そのごも同じ倉庫でずっと働いていたというマリオ氏が、84歳でお亡くなりになりました。
Mario Segale, the namesake of Nintendo’s Mario character, dies at age 85https://t.co/vgFVwlfMYp
— Benj Edwards (@benjedwards) 2018年11月1日
This is the first labeled photo of him as an adult on the Internet pic.twitter.com/fm4Do6tikY
実は周辺一帯の大家さん
死亡記事によりますと、氏は1934年にシアトルにて、イタリアから移民してきた農夫ルイスさんとリナ・セガールさんの間に一人っ子として誕生しました。そして高校を卒業した後に、ワシントンで起業した建設業者M.A. Segale, Inc.が大成功。45年後には、セガール家の不動産事業に専念するため約68億円で会社を売却したのでした。
Kotakuいわく、シアトル周辺の商業施設を運営していた氏は、ビジネスの中で徐々に日本製のテレビゲームと、家電メーカーとも関係を築くようになったのだそうです。
命名時の状況
1981年にタックウィラの倉庫をニンテンドー・オブ・アメリカに貸していたセガール氏。当時、宮本茂さんが『ドンキーコング』を開発し、マリオの原型となる「ジャンプマン」と恋人の「レディ」をデザインしました。任天堂は、これらのキャラクターに名前を付けようと考えており、倉庫の大家さんであるマリオさんから「マリオ」を頂戴し、米ニンテンドー社員の妻から「ポリーン」が命名されたのでした。

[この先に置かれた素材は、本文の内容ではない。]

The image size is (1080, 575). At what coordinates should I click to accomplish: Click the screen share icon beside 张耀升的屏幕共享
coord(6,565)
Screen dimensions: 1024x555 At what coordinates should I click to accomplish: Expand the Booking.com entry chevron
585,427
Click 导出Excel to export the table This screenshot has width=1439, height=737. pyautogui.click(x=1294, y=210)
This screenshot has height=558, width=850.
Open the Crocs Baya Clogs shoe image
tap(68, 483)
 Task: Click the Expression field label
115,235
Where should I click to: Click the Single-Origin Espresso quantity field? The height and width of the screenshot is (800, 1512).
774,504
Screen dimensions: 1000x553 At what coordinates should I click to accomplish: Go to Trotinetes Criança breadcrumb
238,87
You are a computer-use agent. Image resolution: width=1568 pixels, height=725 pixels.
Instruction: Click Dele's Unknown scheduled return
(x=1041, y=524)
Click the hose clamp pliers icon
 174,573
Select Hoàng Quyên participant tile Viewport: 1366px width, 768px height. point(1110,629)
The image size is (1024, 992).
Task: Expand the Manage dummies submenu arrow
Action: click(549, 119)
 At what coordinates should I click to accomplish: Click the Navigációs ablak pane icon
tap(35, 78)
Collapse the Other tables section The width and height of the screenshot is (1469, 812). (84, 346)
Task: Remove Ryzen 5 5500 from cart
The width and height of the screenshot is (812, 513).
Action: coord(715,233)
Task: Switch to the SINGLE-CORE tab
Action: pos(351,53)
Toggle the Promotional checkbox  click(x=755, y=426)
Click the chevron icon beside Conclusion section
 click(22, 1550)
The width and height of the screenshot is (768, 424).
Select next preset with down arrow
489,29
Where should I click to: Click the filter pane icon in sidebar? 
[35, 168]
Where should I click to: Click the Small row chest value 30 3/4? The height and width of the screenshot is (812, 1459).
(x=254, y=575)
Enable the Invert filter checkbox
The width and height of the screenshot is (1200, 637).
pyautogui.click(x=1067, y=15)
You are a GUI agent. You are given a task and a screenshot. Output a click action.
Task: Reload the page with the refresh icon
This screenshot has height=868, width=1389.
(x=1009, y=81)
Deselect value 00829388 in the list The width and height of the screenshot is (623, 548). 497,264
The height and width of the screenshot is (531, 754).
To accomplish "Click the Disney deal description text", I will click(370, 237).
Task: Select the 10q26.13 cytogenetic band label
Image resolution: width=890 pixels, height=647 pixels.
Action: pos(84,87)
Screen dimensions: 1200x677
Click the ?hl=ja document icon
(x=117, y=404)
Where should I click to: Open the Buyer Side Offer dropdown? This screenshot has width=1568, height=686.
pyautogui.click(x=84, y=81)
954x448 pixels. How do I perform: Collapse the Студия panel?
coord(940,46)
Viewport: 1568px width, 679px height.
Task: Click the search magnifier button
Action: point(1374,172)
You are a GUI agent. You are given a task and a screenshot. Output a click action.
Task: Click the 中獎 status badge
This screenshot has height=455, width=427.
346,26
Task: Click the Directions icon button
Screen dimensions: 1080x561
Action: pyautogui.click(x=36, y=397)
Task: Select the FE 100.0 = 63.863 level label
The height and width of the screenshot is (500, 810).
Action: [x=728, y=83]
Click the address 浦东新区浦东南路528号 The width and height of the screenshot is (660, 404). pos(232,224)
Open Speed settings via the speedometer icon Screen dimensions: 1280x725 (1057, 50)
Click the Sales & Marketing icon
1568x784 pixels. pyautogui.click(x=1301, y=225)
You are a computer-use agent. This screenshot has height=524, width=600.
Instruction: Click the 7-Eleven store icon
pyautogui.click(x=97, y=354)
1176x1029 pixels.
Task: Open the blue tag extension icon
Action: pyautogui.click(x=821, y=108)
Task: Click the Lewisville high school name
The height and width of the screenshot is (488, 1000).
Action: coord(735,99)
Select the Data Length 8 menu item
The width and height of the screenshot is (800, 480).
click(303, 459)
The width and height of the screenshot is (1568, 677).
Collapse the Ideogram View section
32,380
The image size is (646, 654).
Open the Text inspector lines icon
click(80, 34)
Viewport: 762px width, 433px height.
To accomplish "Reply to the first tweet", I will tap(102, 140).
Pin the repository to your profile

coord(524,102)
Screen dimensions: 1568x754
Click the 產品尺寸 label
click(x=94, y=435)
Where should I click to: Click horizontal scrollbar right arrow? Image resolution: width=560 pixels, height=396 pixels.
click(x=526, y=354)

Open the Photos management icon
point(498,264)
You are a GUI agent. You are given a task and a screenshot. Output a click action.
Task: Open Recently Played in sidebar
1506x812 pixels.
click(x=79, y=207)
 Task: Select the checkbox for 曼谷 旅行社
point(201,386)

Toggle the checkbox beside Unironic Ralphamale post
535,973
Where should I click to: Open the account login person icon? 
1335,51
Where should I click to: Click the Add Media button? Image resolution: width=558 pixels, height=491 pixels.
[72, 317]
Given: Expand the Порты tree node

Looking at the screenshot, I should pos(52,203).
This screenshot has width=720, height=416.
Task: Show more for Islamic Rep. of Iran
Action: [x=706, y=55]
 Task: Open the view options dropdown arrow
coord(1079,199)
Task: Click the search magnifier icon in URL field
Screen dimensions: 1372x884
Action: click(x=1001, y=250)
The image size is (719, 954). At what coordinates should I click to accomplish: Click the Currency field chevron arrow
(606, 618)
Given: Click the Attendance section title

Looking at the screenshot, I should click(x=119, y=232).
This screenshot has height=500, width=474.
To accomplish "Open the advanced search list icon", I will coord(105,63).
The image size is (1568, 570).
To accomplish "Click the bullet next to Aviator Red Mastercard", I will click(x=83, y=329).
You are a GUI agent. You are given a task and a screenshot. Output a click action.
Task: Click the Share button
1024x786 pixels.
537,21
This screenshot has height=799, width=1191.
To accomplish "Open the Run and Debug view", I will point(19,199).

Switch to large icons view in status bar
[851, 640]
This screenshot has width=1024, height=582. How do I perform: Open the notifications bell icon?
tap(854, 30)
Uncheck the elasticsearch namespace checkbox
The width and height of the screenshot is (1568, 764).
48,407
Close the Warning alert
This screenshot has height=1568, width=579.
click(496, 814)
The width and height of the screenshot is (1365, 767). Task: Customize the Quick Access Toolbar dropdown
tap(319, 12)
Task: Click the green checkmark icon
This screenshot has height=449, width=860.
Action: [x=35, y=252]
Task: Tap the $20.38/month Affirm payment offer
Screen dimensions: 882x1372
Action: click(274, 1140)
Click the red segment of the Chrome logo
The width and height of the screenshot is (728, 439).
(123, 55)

ちなみにマリオ氏の奥様はドナさん。もしこっちが採用しれていたら、歴史が少し変わっていたでしょうね。
New York Timesの記事では、デイヴィッド・シェフ著『ゲーム・オーバー: 任天堂帝国を築いた男たち』という本にてこう書かれていると報じています。
荒川實氏が社長だった当時、任天堂は家賃の支払いをしょっちゅう滞らせるので、マリオ氏はよく社内に取り立てに行っていました。当時チームがジャンプマンの命名で行き詰まっていたタイミングと重なり、マリオ氏が帰ったあと、彼の名前をいただくことを思いついたのです
自分の名前が使われたことについて
氏は目立つことを好まない性格でしたが、1993年に一度、The Seattle Timesのインタヴューに答えたことがありました。大ヒット作となり、映画化もされた『マリオブラザーズ』シリーズで名前が使われたことについて、こうお答えになっています。
私は今でも印税の小切手を待っているよ
なるほど、任天堂はこのときまだ謝礼をお支払いしていなかったんですね。
マリオ氏は10月27日に地元の病院で死亡。死因は明かされていません。New York Timesでは、彼とドナさんとの夫婦生活は62年に及び、4人のお子さんと9人のお孫さんを授かったそうです。
常に悪い噂を避け、人生で成し遂げたこと以外で知られたいと思っていたというマリオ氏。死亡記事では、「彼の末裔と彼を知る人々に、彼の影響は常に存在するだろう」と綴られています。